Altitude

Posted by on May 13, 2008 in Photos | No Comments

One of many views the Wasatch Classic will yield to its riders.

Slowly the high country is melting.  The snow is dripping away filing streams and rivers and lakes.  The air is warmer, brighter.  The mountains greener, friendlier. Summer is at long last breaking the shackles of an over stayed winter.  The Rockies are waking up.
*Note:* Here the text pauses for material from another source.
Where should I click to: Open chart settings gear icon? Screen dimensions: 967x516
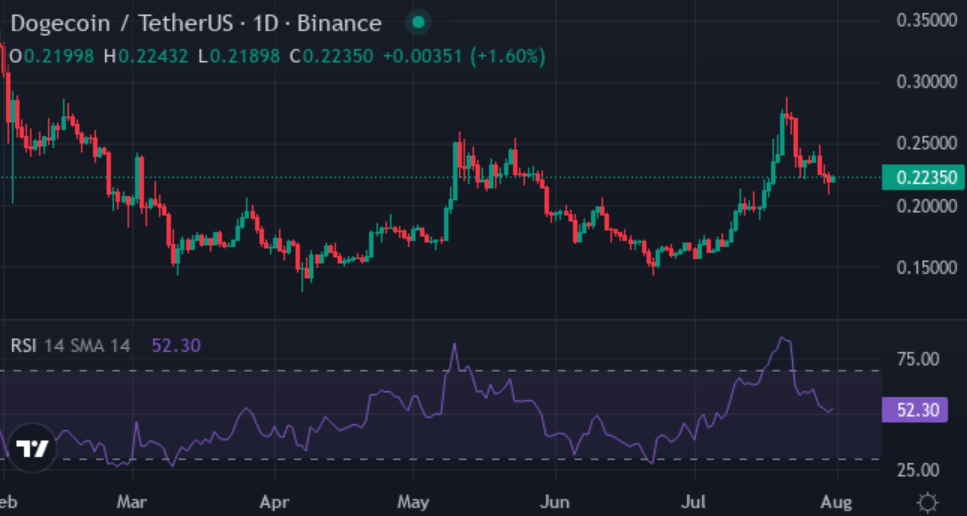(x=927, y=502)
Each spring blooms with lofty intentions.  I want to explore that, ride this, and see there. Sometimes I am able to make good on those intentions.  Other years, they remain stagnant members of the “to do” list.  But the renewing of these intentions is a comforting annual occurrence that serves as a reminder that the call of the wild is alive and well.  
And while duties at home will shorten the leash this summer, I can still know that there will be days when I raise my head and open my eyes to the vision of snaking singletrack stretching out before me as I glide atop a high ridge or through the deep pines.  Those days, and even more accurately, the very prospect of those days are what keep the fires burning though long winters, and this year, long spring thaws.
I live for the high country.  And while the desert is an old friend, it is the timberline that moves me most.  It is feeling cold on a July day, the frigid flow of summer melt, the quaking aspens quietly swaying over head.  
This year one of those intentions is to spend just a little more time listening.  A little more time watching.  A little more time simply being.  The window for these trails is short lived, but I intend on extending that gap as long as I can.
Because just like every year, it closes to fast.